SOURCE EXCERPT
————
British Airways: #lookup points to planes

Last month, British Airways set up an interactive digital billboard in London’s Piccadilly Circus. It uses custom-built “surveillance technology” to track British Airways flights passing overhead. Here, that means identifying aircraft and matching them to British Airways flights in real time, not tracking individuals on the street.

On detecting a BA flight, the boy in the ad gets up and points to the plane. An accompanying message displays the flight number and the place it is arriving from.

In high-traffic city centres, digital out-of-home works best when it reacts to the environment rather than shouting at it.

Interactive advertisements are getting more popular with brands. In May, a Spanish organization called ANAR used lenticular printing to show different messages to kids and adults in their campaign for anti-child abuse.

How #lookup works (and what “surveillance” means here)

The magic is simple. The screen stays “normal” until the exact moment a British Airways aircraft is in view. Then the creative switches to a scene that makes you do what the boy does. You look up, spot the plane, and connect the brand to the real object above you.

“Surveillance technology” sounds heavier than what’s happening in practice. In this execution, it is reported as hardware and software used to identify aircraft and match them to British Airways flights in real time. The storytelling trigger is the aircraft, not the crowd.

Definition you can reuse: Context-aware DOOH is outdoor creative that changes based on live signals from the environment (location, time, weather, movement, or public data feeds). It works when the signal is instantly understandable and the change earns attention rather than interrupts it.

In European city-centre media buys, context-aware DOOH is one of the few formats that can earn attention without relying on volume.

Why it lands: a micro-surprise that answers a real question

Most outdoor advertising asks for attention first, and only then offers meaning. #lookup flips that order. It gives you meaning first. A child pointing at something real. Then it rewards your curiosity with an answer you cannot get from a static poster. What flight is that, and where has it come from? Because the trigger is a plane you can actually see, the data reveal feels like an answer to curiosity, not an interruption.

Extractable takeaway: If the environment makes people ask a question, your creative should answer it instantly with one human-readable data point that completes the scene.

The real question is how you turn ambient curiosity into a brand-credit moment people choose to share.

This is the rare “brand moment” where the interface and the emotion line up. A real plane prompts real curiosity. The billboard supplies the missing information. The brand gets credited for the experience.
————
GIVEN INFORMATION
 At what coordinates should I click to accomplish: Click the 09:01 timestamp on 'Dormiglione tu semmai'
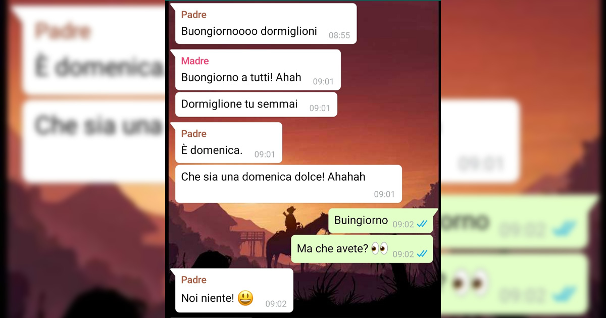coord(320,108)
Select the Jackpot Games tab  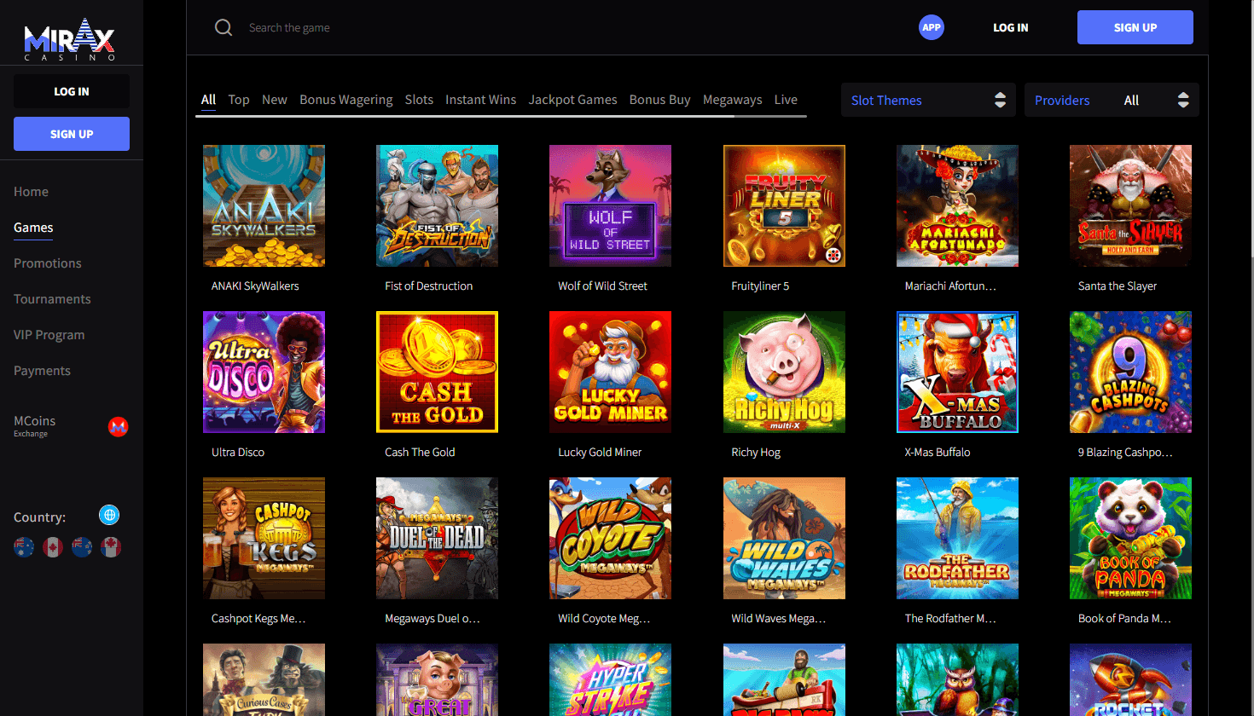[572, 100]
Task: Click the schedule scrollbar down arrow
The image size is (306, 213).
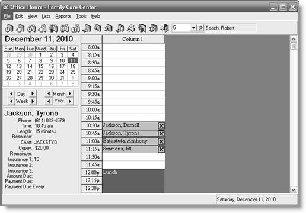Action: (x=294, y=190)
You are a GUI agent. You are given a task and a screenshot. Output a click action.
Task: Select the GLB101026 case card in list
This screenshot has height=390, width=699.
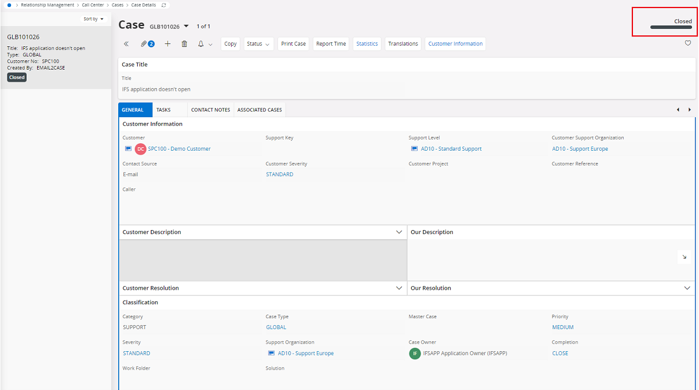coord(56,57)
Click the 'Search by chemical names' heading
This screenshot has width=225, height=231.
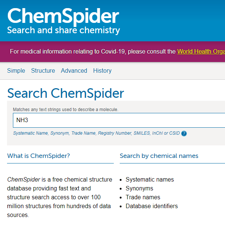point(159,156)
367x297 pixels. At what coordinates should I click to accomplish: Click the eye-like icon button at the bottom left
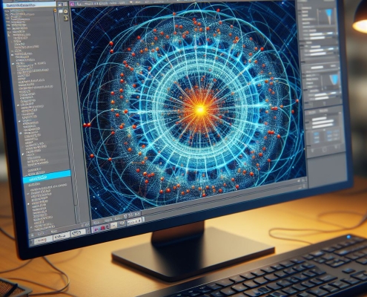[78, 233]
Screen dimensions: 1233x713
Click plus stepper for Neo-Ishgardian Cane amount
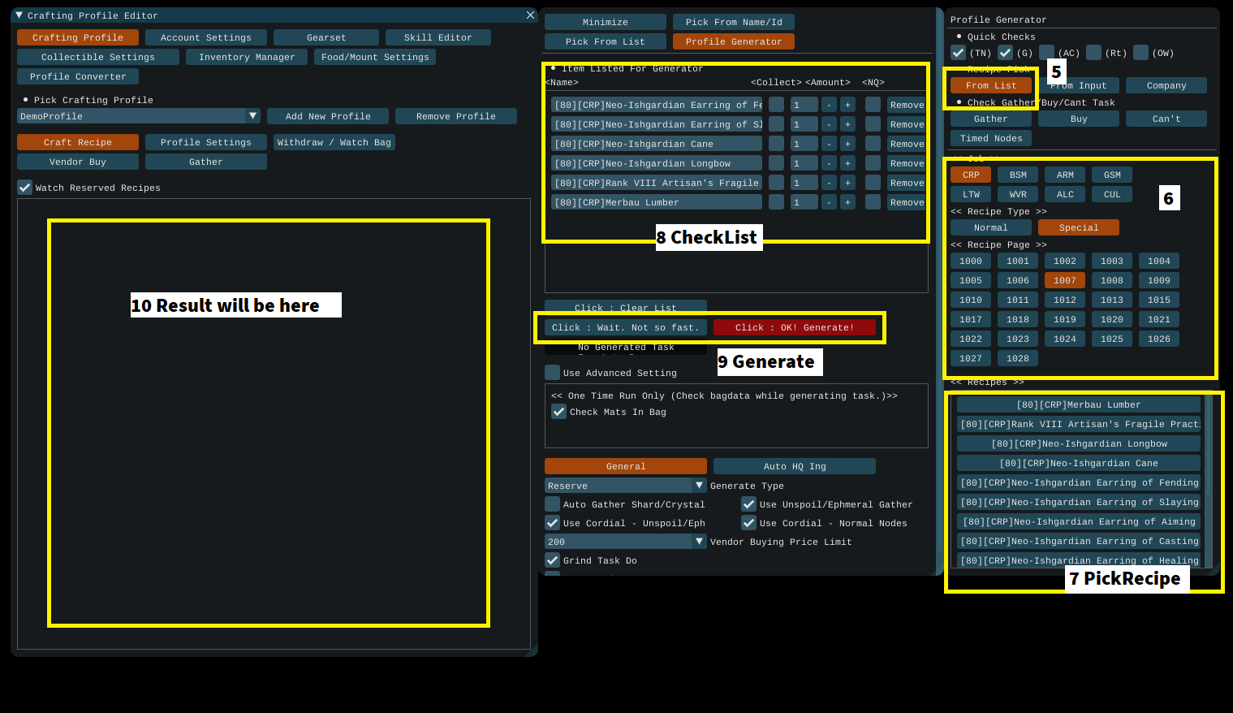847,144
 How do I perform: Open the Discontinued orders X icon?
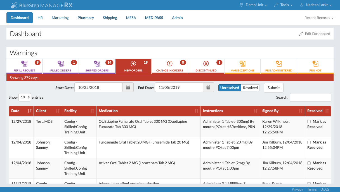[206, 64]
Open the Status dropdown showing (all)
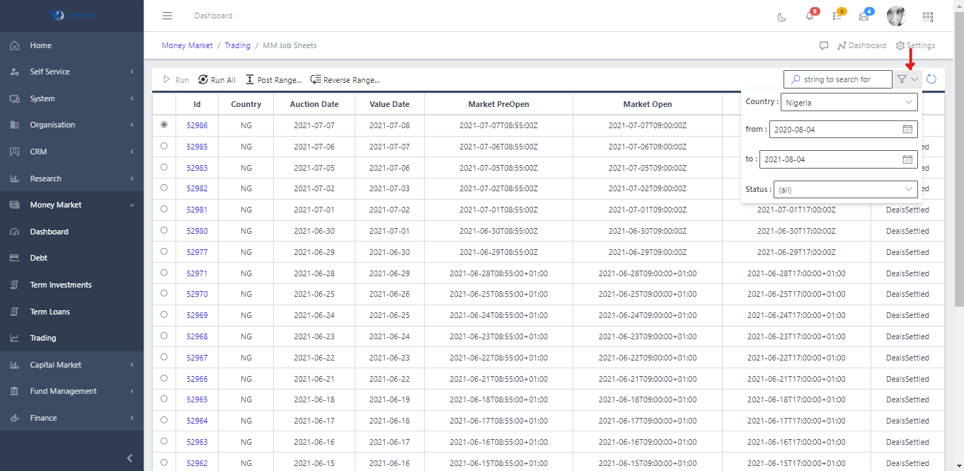The height and width of the screenshot is (471, 964). 846,189
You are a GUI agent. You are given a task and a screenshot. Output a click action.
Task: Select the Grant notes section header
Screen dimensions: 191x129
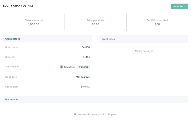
————
WRITTEN EXERCISE
For each statement, say yes or no according to the piece on the British Airways billboard, and quote the words that decide it.
1. The billboard was installed in London's Piccadilly Circus.
2. The technology tracks individuals on the street.
3. The message shows the flight number and the place the plane is heading to.
The data has no connection to the piece on the British Airways billboard.

RESULT OF THIS EXERCISE
1. Yes: "set up an interactive digital billboard in London’s Piccadilly Circus"
2. No: "not tracking individuals on the street"
3. No: "displays the flight number and the place it is arriving from"